# Hash tables in Dyalog APL

If you're coming to Dyalog APL from a different programming language, before long you'll probably wonder "where's the hash table/dict/associative array?". If you ask around, some seasoned APLer will chirp up with "you don't need one, we have _arrays_". 

<div class="alert alert-block alert-info">
As all Real Programmers know, the only useful data structure is the array. Strings, lists, structures, sets -- these are all special cases of arrays and and can be treated that way just as easily without messing up your programing language with all sorts of complications.<p><p>From <a href="https://www.ecb.torontomu.ca/~elf/hack/realmen.html">Real programmers don't use Pascal</a></div>

Ultimately, this _is_ true -- with a little bit of legwork, we _can_ achieve much of the same things that Python (say) does with its built-in `dict` using APL arrays.

For example:

In [52]:
keys ← 'bob' 'eric' 'frankie' 'alison' 'jo'
vals ←   5      9       6         4      9
find ← {vals[keys⍳⍵]}

In [53]:
find ⊂'frankie'
find 'frankie' 'jo' 'bob'

Fair -- but whilst this is an [associative array](https://en.wikipedia.org/wiki/Associative_array), it's not much of a _hash_ table -- there is no actual _hashing_ going on, just a linear search. We _can_ make it a bit hashier by employing a [cute little trick](https://help.dyalog.com/latest/index.htm#Language/Defined%20Functions%20and%20Operators/Search%20Functions%20and%20Hash.htm):

In [54]:
keyfind ← keys∘⍳          ⍝ Binding array to ⍳ (or ∊) makes secret hash
find ← {vals[keyfind ⍵]}
find 'frankie' 'jo' 'bob'

By binding the `keys` array to dyadic iota, we let the interpreter know that we will perform multiple lookups, and the interpreter then creates a hashed lookup table 'behind the scenes'. This means that our hash table is read-only, but sometimes this is what you want.

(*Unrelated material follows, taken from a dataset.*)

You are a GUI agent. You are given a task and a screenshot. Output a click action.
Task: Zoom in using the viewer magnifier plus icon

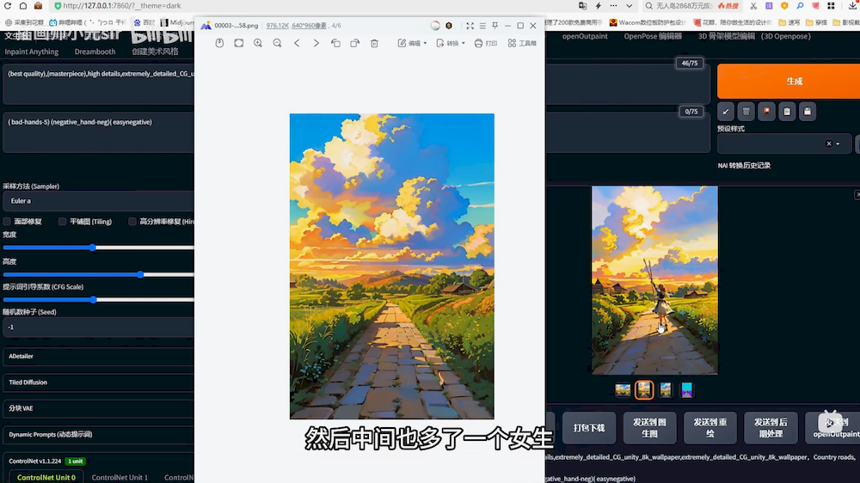coord(258,43)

We can be a little bit more flexible by marking arrays for hashing, with [1500⌶](https://help.dyalog.com/latest/index.htm#Language/I%20Beam%20Functions/Hash%20Array.htm):

In [55]:
keys ← 1500⌶'bob' 'eric' 'frankie' 'alison' 'jo'
vals ←        5      9       6         4      9
find ← {vals[keys⍳⍵]}
find 'frankie' 'jo' 'bob'

This tells the interpreter to maintain a hashed index for the `keys` array, meaning that certain operations will be able to do lookups faster (like `⍳` and `∊`). However, it comes with a couple of caveats. If we add elements to the end of the array with `,←`, the hash will be maintained. If we pass the hashed array as an argument to a function, the hash will be maintained. The bad news is that if we do anything else, the hash vanishes. However, that still gives us a pretty decent use case coverage -- we can do lookups and we can add new items to the hash. We can't delete items from, or change items in the key array (perhaps no big surprise there). The `vals` array needn't be hashed, so in our simple hash table we can still do what we want to the values:

In [56]:
find ⊂'frankie'
vals[keys⍳⊂'frankie']←10
find ⊂'frankie'

We can use the `1500⌶` to check the state of the hash table:

In [57]:
1 (1500⌶) keys

As per the documentation, a `2` means that the array has a hash table.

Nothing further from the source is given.